I understand that you do not want to see powercapping in effect.
I think I mostly understand the realtime angle you're coming from as well.

However, powercapping is not done for energy savings, it is done for SURVIVAL.
It is not something optional that you can just turn off and ignore;
if you ignore it... something either has a thermal meltdown or trips a circuit breaker... or
in the case of a laptop/tablet kind of shape, you give the user burn blisters.

(the thermal meltdown effect can be either damage to the system or a hard reset done by a hardware safety
mechanism.. neither is what you want for your realtime workload)

The solution to not use powercapping in combination with realtime is to make sure there
is ample cooling for the system, and to make sure the circuit breakers are big enough...
.... not ways to try to turn it off from non-root.

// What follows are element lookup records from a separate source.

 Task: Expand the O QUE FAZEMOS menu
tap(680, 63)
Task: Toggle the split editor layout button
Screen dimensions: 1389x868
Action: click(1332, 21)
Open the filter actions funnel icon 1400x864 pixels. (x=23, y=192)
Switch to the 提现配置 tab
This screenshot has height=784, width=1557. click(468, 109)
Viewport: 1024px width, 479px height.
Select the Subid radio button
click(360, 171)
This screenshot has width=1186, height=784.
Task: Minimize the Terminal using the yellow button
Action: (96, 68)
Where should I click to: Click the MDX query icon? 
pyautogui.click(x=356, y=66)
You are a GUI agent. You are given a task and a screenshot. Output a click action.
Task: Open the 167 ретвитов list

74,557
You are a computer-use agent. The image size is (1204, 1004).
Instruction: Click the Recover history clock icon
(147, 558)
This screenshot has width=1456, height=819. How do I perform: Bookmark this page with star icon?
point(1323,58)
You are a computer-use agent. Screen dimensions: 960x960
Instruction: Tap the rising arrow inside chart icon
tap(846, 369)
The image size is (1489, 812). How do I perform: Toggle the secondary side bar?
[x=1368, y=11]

(and note that powerclamp for example takes realtime priority into account by only running at "half priority"...
... but if the real realtime prevents clamping altogether, other, more dracionian things will kick in)


and if you wonder what linux does today without the framework; there are mechanisms that kick in
at the very end of the range, that are very draconian like taking the 3.0Ghz processor down to
effectively 100MHz, or even a system reboot. The point of what Jacob and Srinivas are trying to add
is to intervene slightly earlier (these failsafe mechanisms are still there) but much much more gently.